---- DONNÉES SOURCES

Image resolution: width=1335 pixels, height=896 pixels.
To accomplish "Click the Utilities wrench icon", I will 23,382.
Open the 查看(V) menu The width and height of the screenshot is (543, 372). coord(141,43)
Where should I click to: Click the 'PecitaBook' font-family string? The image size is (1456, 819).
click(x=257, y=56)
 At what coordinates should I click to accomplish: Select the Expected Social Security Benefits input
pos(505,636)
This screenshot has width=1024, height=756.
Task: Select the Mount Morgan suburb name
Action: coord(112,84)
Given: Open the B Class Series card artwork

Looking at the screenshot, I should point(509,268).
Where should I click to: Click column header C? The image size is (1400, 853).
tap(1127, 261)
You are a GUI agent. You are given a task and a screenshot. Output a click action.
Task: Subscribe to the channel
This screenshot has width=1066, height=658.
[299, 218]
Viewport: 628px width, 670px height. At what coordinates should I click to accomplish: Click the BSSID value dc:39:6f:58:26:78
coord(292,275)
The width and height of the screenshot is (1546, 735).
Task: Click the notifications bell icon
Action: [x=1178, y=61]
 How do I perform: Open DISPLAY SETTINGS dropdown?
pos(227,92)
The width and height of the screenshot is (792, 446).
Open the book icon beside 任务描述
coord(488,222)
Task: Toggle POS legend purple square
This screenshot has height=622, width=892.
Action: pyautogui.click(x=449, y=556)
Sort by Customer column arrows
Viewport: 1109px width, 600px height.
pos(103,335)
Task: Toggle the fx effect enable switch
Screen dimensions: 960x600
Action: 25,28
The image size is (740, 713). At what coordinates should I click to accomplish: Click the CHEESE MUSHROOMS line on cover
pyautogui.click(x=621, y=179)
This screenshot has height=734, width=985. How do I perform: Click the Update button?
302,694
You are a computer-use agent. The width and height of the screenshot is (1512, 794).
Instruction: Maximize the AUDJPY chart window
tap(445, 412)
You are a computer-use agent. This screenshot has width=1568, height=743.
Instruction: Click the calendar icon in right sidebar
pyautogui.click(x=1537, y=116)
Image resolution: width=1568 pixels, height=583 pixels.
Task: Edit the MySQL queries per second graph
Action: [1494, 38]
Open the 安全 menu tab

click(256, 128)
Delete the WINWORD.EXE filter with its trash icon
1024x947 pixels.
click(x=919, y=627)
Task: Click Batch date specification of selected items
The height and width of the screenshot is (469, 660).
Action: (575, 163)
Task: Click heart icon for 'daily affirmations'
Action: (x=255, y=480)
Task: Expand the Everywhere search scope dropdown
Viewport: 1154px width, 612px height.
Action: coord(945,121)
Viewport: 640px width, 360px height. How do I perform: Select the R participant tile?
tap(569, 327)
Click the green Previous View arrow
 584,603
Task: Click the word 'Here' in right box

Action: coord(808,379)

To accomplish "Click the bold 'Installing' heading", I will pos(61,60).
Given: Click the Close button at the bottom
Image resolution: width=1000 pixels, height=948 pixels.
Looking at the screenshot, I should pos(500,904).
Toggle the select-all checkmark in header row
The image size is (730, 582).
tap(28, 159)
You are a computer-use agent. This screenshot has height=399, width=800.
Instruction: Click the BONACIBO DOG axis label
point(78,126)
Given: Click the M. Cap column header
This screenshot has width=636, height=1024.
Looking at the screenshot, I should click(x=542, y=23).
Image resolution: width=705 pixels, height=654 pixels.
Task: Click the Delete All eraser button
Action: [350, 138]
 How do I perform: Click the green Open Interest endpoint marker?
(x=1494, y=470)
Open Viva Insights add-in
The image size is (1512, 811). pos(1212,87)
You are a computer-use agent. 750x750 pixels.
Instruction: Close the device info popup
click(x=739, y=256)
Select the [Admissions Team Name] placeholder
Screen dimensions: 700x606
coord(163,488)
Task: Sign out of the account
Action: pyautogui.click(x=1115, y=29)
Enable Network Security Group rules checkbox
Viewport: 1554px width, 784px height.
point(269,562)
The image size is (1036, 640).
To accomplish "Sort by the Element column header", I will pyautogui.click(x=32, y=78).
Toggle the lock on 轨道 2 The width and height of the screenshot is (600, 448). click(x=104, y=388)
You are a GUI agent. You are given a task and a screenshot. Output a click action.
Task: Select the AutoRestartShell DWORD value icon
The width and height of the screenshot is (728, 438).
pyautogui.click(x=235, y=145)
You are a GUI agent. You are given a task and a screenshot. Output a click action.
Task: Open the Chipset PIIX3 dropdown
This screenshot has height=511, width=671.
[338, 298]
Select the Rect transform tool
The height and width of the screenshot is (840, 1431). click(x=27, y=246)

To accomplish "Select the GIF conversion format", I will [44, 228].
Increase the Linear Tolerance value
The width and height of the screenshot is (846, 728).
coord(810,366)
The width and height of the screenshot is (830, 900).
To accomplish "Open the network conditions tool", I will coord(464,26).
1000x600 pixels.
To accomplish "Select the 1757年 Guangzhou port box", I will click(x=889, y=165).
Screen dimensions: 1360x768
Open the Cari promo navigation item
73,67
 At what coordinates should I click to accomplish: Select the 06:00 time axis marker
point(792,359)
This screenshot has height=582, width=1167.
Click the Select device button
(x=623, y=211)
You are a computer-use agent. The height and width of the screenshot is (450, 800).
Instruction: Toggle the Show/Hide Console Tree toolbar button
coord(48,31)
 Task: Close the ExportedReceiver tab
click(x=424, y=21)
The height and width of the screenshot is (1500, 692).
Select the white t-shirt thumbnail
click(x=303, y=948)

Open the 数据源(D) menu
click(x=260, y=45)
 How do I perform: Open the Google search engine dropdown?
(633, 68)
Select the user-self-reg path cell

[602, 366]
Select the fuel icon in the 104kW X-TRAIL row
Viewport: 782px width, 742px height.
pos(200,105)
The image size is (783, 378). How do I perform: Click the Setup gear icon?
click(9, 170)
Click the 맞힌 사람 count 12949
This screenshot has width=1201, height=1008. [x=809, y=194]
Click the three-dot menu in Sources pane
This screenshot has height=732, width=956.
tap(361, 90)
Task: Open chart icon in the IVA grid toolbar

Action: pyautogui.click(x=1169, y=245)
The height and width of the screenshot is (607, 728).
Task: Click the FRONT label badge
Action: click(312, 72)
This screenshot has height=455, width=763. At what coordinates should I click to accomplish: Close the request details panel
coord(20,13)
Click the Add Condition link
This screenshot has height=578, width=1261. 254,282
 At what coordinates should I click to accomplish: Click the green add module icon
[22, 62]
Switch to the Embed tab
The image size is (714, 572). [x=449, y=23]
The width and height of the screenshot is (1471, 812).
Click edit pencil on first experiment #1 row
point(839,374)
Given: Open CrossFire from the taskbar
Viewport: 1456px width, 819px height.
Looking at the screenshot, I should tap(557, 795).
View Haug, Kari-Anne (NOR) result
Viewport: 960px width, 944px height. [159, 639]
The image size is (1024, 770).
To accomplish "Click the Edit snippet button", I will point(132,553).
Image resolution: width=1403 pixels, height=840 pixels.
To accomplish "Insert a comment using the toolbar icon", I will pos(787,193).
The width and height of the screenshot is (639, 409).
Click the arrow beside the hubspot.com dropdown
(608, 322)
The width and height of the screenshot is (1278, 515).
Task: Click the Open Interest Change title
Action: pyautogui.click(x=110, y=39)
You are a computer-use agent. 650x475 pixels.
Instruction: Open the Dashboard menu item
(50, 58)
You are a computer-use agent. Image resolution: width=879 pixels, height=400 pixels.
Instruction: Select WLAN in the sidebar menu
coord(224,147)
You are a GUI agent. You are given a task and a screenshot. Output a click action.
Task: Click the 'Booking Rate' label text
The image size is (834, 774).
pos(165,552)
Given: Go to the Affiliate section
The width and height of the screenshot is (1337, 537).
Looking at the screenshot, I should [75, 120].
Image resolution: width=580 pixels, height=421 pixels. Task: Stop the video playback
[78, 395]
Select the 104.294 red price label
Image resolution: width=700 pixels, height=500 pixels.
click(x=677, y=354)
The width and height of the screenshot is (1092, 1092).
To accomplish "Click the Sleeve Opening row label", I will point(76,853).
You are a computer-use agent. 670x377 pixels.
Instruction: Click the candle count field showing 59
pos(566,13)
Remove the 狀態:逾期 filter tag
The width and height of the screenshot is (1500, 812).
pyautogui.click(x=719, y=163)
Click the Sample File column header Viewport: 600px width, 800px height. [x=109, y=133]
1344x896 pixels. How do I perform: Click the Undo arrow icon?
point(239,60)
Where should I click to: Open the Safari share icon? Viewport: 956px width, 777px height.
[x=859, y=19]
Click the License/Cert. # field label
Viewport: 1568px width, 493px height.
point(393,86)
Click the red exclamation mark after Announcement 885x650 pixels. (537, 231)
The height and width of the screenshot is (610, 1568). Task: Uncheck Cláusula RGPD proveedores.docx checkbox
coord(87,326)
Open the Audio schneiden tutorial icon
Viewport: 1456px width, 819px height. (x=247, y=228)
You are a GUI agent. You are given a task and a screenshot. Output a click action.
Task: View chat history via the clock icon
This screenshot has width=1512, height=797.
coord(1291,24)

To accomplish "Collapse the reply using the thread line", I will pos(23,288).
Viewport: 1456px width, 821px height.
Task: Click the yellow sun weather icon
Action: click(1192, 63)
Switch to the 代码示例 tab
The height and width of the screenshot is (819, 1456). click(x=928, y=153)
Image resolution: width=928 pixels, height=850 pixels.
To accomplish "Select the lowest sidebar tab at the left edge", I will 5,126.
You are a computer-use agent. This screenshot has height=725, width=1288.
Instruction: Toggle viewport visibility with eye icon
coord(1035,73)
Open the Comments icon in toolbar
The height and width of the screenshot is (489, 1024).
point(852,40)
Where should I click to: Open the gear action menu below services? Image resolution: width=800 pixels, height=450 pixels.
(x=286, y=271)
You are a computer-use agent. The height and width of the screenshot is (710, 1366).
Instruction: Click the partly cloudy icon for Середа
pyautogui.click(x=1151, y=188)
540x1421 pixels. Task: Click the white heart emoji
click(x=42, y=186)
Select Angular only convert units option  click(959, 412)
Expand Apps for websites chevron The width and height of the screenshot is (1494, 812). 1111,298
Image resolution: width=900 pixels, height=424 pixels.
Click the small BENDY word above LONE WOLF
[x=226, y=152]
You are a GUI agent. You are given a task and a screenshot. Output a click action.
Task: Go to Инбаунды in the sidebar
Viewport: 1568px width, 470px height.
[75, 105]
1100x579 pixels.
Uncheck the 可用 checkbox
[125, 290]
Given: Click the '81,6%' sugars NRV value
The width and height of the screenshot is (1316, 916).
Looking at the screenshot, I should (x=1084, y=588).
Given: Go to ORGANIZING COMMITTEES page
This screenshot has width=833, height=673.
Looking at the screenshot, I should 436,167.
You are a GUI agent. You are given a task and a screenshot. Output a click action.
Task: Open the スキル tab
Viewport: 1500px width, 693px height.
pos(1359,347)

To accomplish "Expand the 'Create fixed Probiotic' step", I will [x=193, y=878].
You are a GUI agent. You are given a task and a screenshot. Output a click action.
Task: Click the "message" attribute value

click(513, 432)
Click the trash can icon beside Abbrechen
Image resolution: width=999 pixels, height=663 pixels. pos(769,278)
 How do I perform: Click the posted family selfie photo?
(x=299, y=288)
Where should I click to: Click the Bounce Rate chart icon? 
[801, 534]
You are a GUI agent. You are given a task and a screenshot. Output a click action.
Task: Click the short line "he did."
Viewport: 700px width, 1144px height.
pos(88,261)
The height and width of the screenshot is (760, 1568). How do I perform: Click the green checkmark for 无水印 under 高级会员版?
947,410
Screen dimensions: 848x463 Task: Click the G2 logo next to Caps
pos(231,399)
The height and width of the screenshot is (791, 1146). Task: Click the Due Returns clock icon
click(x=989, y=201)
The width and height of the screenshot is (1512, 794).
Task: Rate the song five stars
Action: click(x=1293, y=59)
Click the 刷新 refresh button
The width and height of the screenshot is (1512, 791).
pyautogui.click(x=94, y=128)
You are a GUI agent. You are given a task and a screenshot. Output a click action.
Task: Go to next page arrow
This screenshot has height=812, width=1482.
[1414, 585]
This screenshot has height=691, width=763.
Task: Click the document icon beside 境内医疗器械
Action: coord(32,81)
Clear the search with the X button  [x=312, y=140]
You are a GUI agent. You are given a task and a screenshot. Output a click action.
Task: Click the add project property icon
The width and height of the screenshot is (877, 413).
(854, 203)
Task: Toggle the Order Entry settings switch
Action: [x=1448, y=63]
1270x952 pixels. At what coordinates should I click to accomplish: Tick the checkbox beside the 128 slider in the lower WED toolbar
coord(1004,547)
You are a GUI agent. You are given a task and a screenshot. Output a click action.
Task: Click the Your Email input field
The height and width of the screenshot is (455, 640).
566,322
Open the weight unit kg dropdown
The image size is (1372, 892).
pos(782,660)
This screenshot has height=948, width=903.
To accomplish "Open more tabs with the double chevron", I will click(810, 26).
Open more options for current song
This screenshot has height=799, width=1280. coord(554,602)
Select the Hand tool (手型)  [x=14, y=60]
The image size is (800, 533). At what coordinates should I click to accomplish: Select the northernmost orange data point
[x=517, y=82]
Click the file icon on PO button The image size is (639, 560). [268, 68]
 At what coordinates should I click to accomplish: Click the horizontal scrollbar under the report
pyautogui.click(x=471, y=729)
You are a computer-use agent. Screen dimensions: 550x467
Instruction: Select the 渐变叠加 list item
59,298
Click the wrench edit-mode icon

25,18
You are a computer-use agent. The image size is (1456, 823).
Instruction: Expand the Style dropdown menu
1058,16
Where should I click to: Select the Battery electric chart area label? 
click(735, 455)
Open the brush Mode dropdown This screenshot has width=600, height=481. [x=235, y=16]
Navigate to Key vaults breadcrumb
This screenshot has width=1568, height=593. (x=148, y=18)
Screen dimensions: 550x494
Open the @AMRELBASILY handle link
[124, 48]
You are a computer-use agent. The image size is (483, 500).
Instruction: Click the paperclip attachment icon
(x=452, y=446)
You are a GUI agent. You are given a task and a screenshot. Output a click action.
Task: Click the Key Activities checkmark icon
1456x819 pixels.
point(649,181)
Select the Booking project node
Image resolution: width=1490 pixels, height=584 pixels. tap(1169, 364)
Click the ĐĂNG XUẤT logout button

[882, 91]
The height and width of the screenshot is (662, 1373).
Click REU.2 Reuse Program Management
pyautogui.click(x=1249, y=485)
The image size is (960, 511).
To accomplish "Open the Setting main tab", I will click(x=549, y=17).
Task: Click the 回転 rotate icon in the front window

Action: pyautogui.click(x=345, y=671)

--------

Réécrivez en liste JSON de chaînes, une chaîne par ligne et sans les lignes vides, les lignes qui vont de celle contenant « Delete the WINWORD.EXE » jusqu'à celle contenant « I will pos(61,60). », ces deux lignes comprises.

## [EXERCICE CORRIGÉ]
[
  "Delete the WINWORD.EXE filter with its trash icon",
  "1024x947 pixels.",
  "click(x=919, y=627)",
  "Task: Click Batch date specification of selected items",
  "The height and width of the screenshot is (469, 660).",
  "Action: (575, 163)",
  "Task: Click heart icon for 'daily affirmations'",
  "Action: (x=255, y=480)",
  "Task: Expand the Everywhere search scope dropdown",
  "Viewport: 1154px width, 612px height.",
  "Action: coord(945,121)",
  "Viewport: 640px width, 360px height. How do I perform: Select the R participant tile?",
  "tap(569, 327)",
  "Click the green Previous View arrow",
  " 584,603",
  "Task: Click the word 'Here' in right box",
  "Action: coord(808,379)",
  "To accomplish \"Click the bold 'Installing' heading\", I will pos(61,60)."
]